[Saved data entries]
*** Begin section ***

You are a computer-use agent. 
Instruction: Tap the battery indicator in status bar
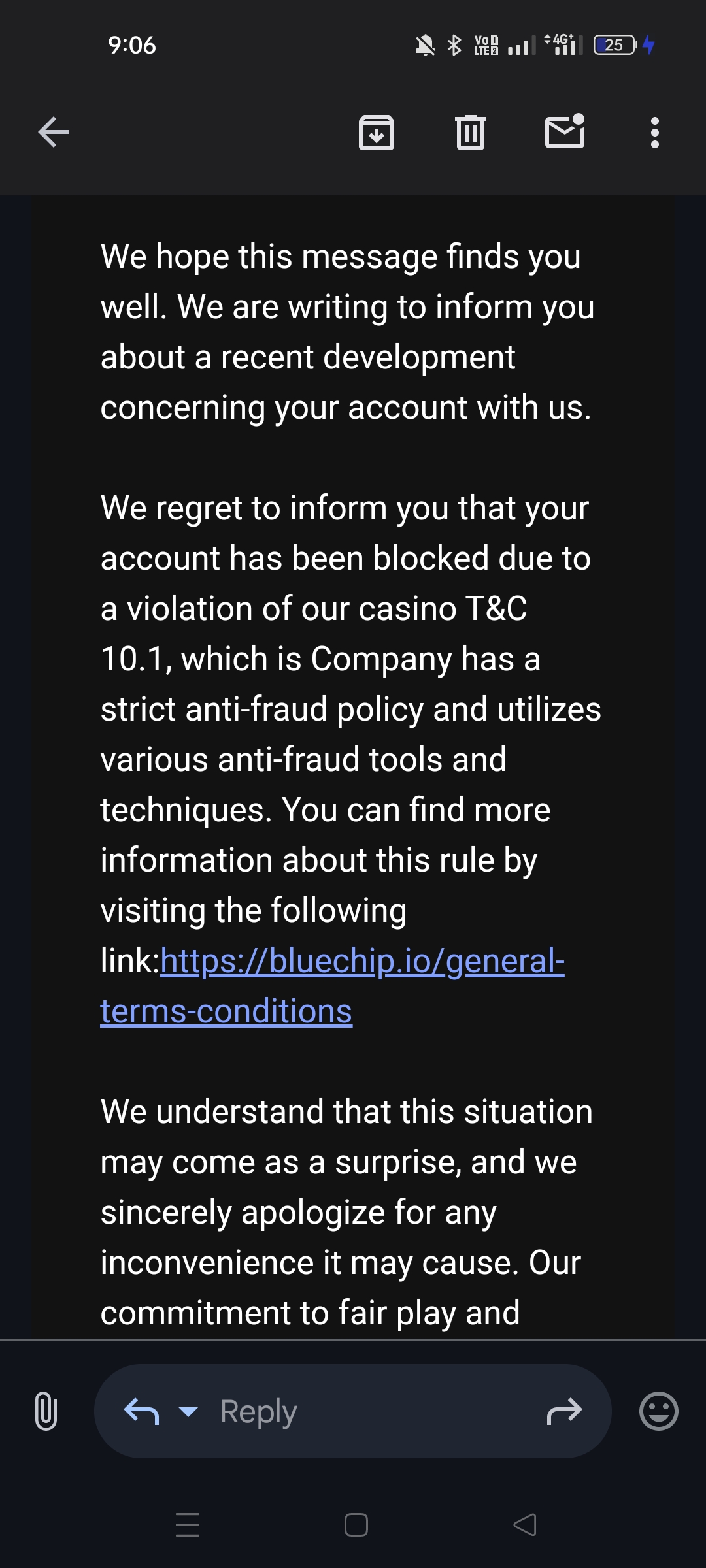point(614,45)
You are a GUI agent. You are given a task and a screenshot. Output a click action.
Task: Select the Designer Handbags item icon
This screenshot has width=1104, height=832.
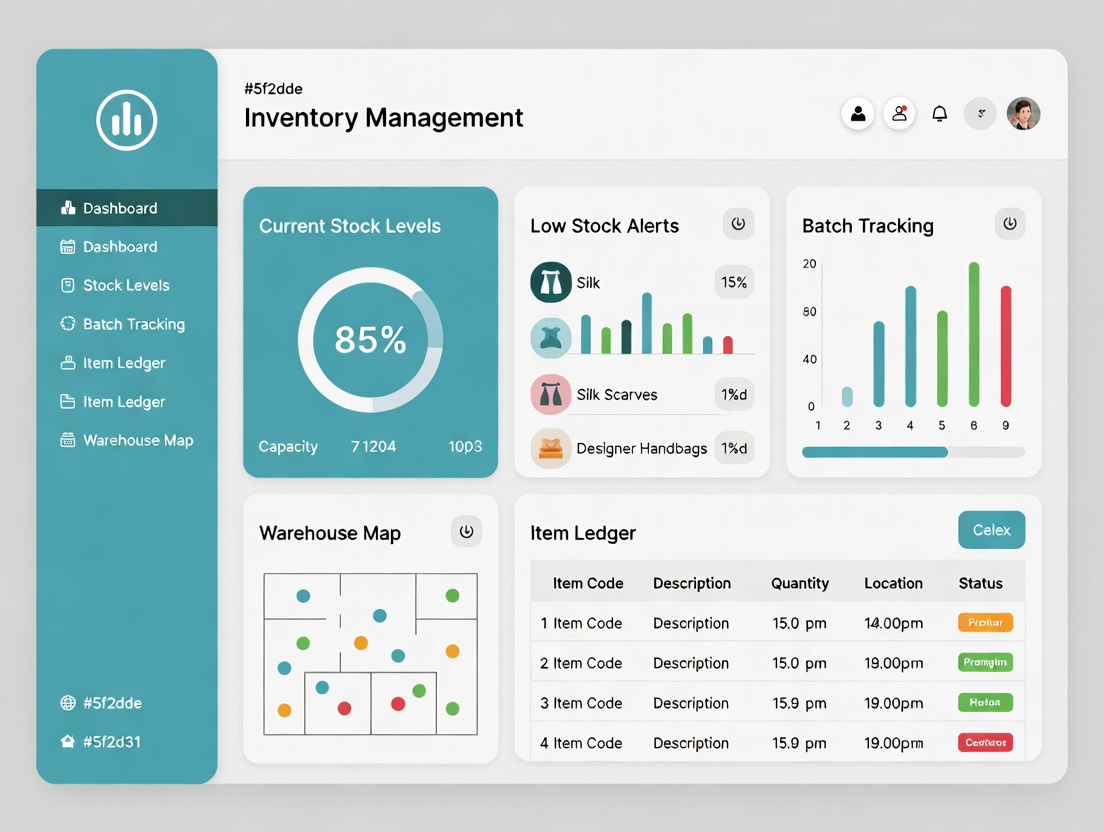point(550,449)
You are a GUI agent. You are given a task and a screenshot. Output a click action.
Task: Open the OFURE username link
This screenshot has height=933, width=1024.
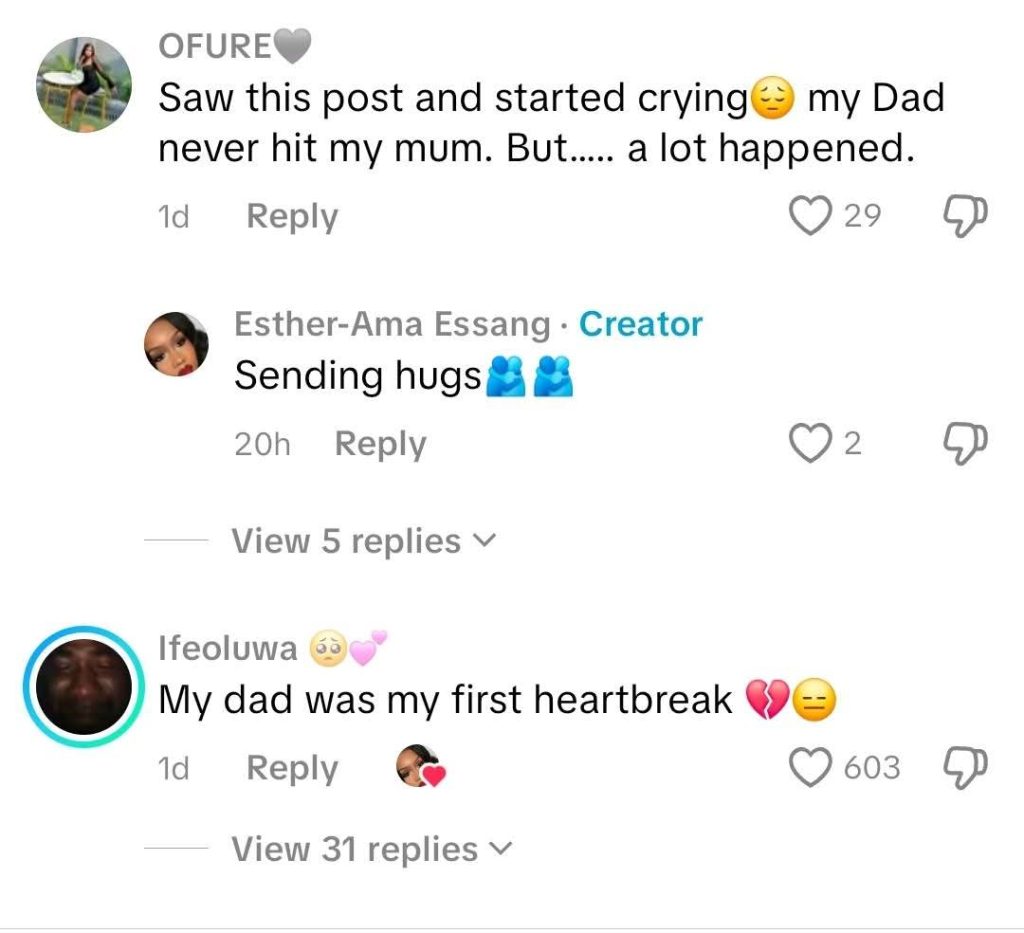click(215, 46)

*** End section ***
*** Begin section ***

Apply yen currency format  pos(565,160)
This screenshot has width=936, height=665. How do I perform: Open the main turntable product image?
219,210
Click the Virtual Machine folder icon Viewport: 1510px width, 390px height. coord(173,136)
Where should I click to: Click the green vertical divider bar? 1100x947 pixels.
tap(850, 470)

*** End section ***

- [DIRECTIONS] Return every line in the records that includes the string "icon".

- [RESPONSE TO THIS TASK]
Task: Select the Designer Handbags item icon
Click the Virtual Machine folder icon Viewport: 1510px width, 390px height. coord(173,136)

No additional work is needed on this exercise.